# Math Help - Question on monotonicity problem

1. ## Question on monotonicity problem

So here's my problem:

Find where the given function is increasing and decreasing.

$f(x)=\frac{x-1}{x^2}$

So $f'(x)=\frac{(x-1)(2x)-(x^2)(1)}{(x^2)^2)}$

$=\frac{2x^2-2x-x^2}{(x^2)^2)}$
$=\frac{x^2-2x}{(x^2)^2}$

So to find the split points would I solve $2x^2-2x>0$ and $2x^2-2x<0$ ?

2. Solve f'(x) = 0, this means $2x^2-2x=0$ which is a 2nd degree polynomial with a = 2 > 0, this means $2x^2-2x$ is negative between its roots [x1, x2] and positive for the rest (-inf, x1) U (x2, +inf), if a < 0 the sign would be reversed.

if f(x) < 0 then f(x) is decreasing on that interval, f(x) > 0 increasing on that interval

i forgot to mention $(x^2)^2=x^4$ is always positive so it doesn't interfere with the sign of your derivative

3. Can solved either with l'Hopital's rule.

4. My mistake! Sorry!

5. I think you have a sign error in your derivative. For the quotient rule, I always use this mnemonic:

"lo dee-hi minus hi dee-lo over the square of what's below". That is,

$\left(\frac{f(x)}{g(x)}\right)'=\frac{g(x)f'(x)-f(x)g'(x)}{g^{2}(x)}$.

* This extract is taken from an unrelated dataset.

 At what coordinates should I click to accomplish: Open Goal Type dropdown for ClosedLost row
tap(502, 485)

If you compare this with how you took your derivative, I think you'll see the error. And this error will affect your results, because all your answers will be reversed from what they should be.

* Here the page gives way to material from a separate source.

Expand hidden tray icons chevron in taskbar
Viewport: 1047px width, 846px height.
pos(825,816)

6. Originally Posted by ascendancy523
So here's my problem:

Find where the given function is increasing and decreasing.

$f(x)=\frac{x-1}{x^2}$

So $f'(x)=\frac{(x-1)(2x)-(x^2)(1)}{(x^2)^2)}$

...
The derivative of a fraction is...

$\displaystyle \frac{d}{dx} \frac{f(x)}{g(x)} = \frac{g(x)\ f'(x) - f(x)\ g'(x)}{g^{2}(x)}$ (1)

... so that is...

$\displaystyle \frac{d}{dx} \frac{x-1}{x^{2}} = \frac{2-x}{x^{3}}$ (2)

... and the function $\displaystyle \frac{x-1}{x^{2}}$ is increasing for $0 < x < 2$ ...

Kind regards

$\chi$ $\sigma$

7. Originally Posted by chisigma
The derivative of a fraction is...

$\displaystyle \frac{d}{dx} \frac{f(x)}{g(x)} = \frac{g(x)\ f'(x) - f(x)\ g'(x)}{g^{2}(x)}$ (1)

... so that is...

$\displaystyle \frac{d}{dx} \frac{x-1}{x^{2}} = \frac{2-x}{x^{3}}$ (2)

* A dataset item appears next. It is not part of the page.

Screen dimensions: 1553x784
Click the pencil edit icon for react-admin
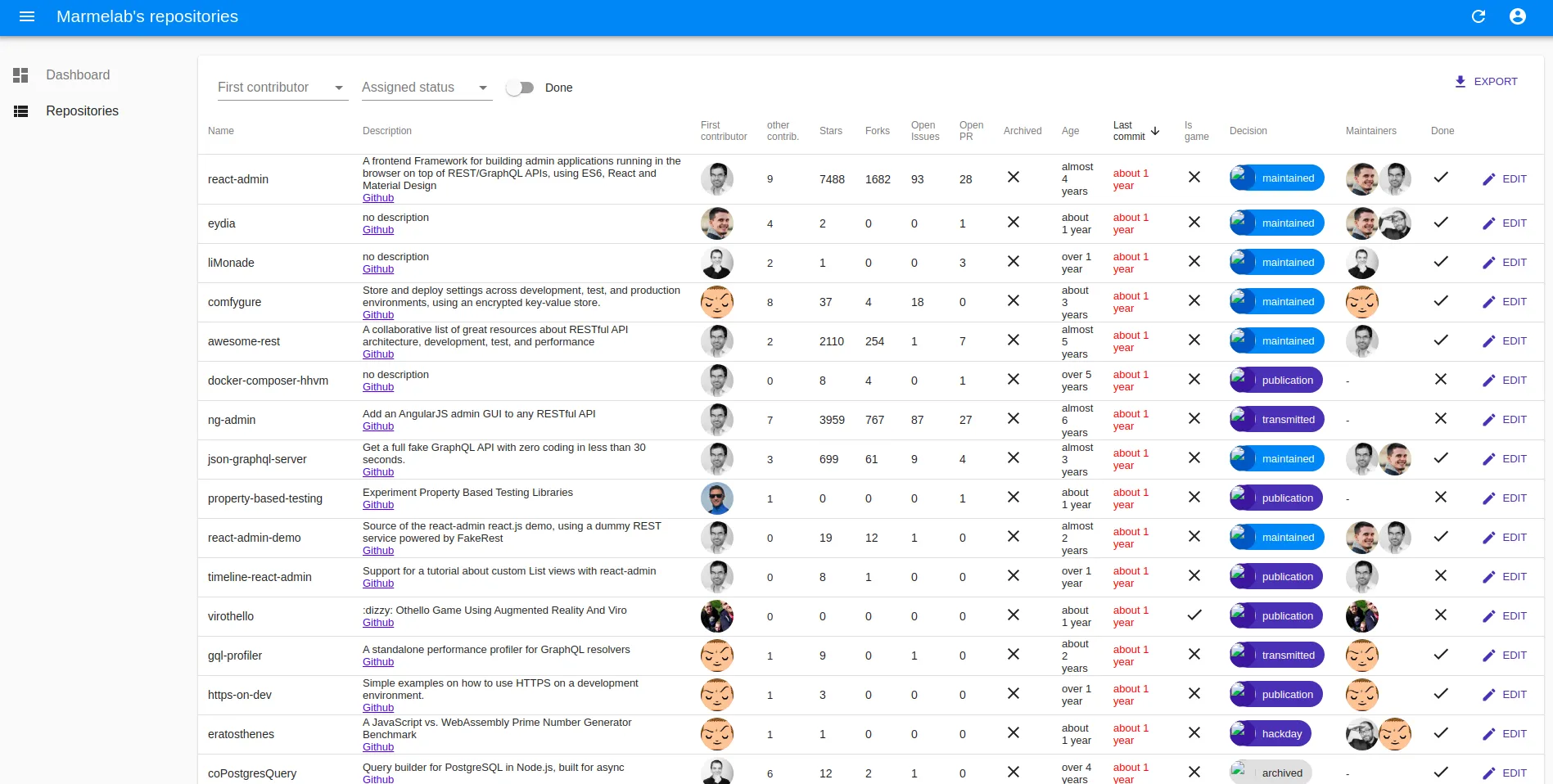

... and the function $\displaystyle \frac{x-1}{x^{2}}$ is increasing for $0 < x < 2$ ...

Kind regards

$\chi$ $\sigma$
Alright, so f(x) is increasing on [0,2] and decreasing on ( $-\infty$,0] $\cup$[2, $\infty$)?

Thank you everyone for the help!

8. You're very welcome. Have a good one!